>>>

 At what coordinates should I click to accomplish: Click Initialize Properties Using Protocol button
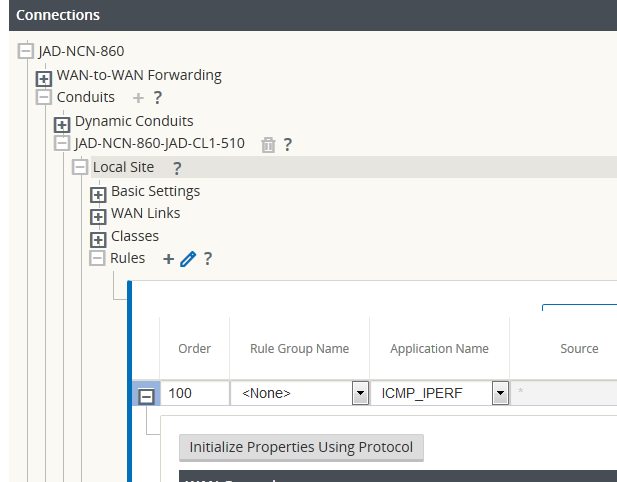[x=301, y=447]
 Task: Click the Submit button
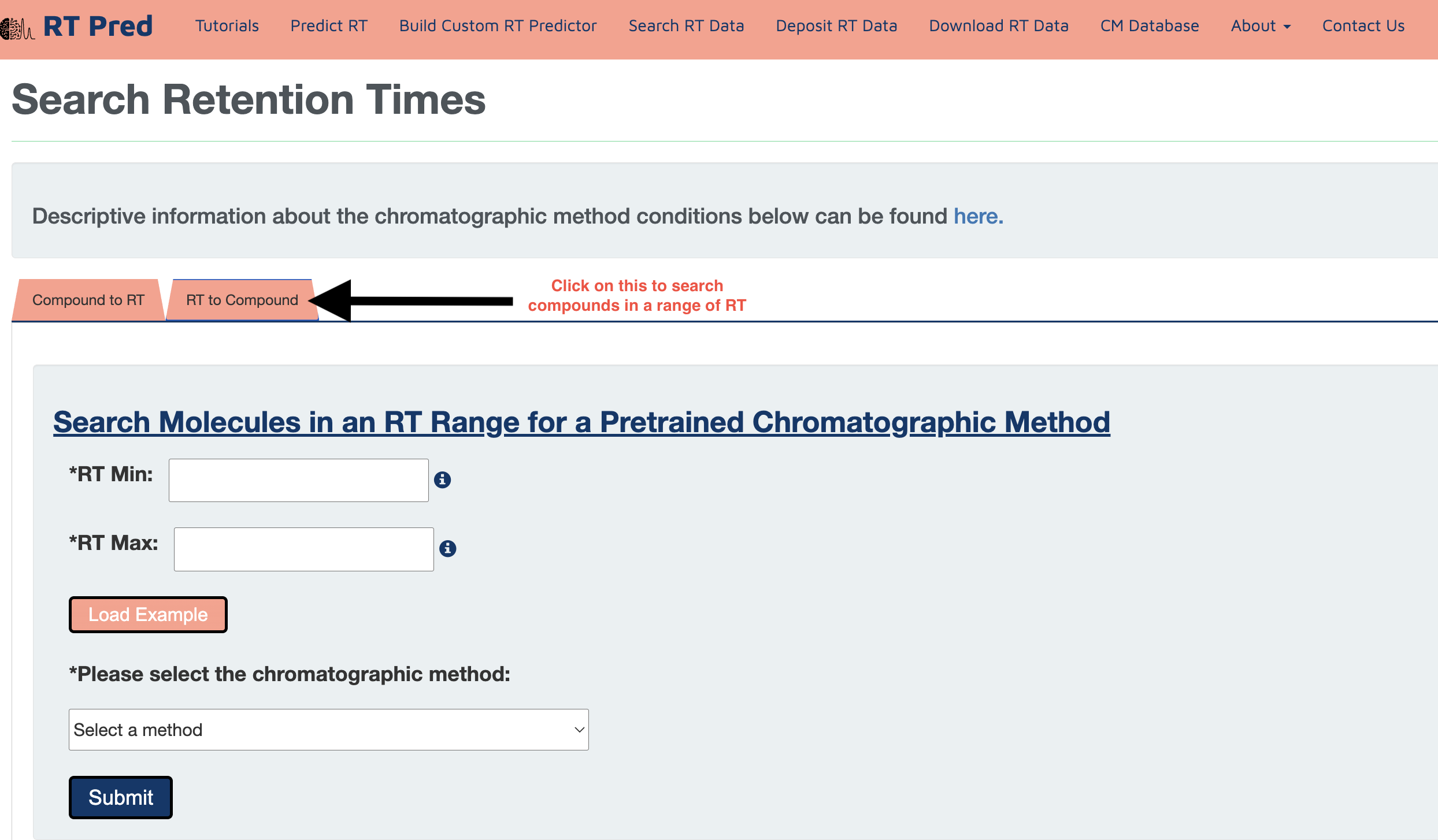coord(120,797)
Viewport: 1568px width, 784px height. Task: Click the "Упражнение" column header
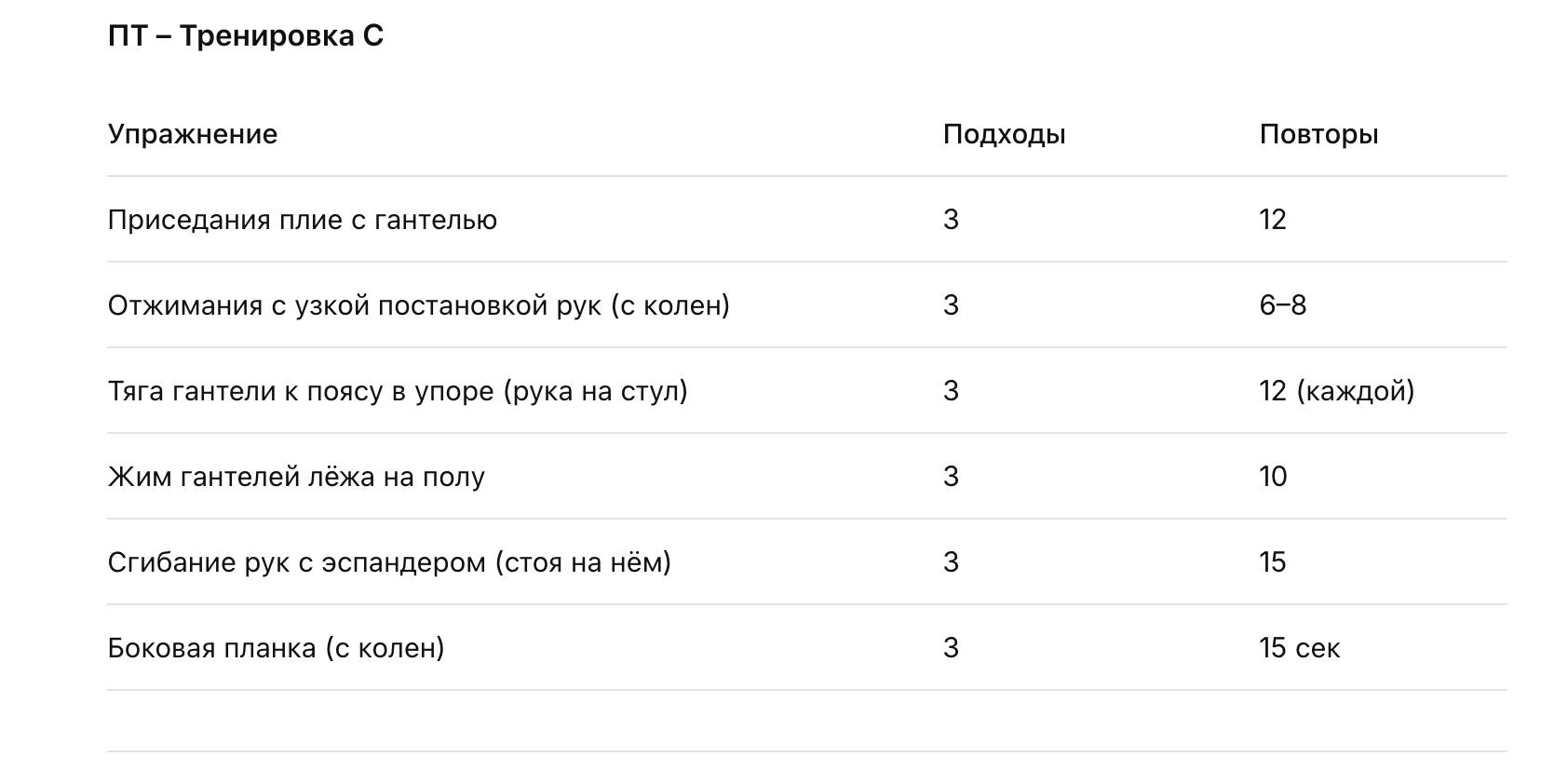(x=193, y=134)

<<<

Would you retype the listing above exactly, omitting its pictures?

*RESULT OF THE TASK*:
 At what coordinates should I click to accomplish: Click Initialize Properties Using Protocol button
[x=301, y=447]
 Task: Click the Submit button
coord(120,797)
Viewport: 1568px width, 784px height. Task: Click the "Упражнение" column header
(x=193, y=134)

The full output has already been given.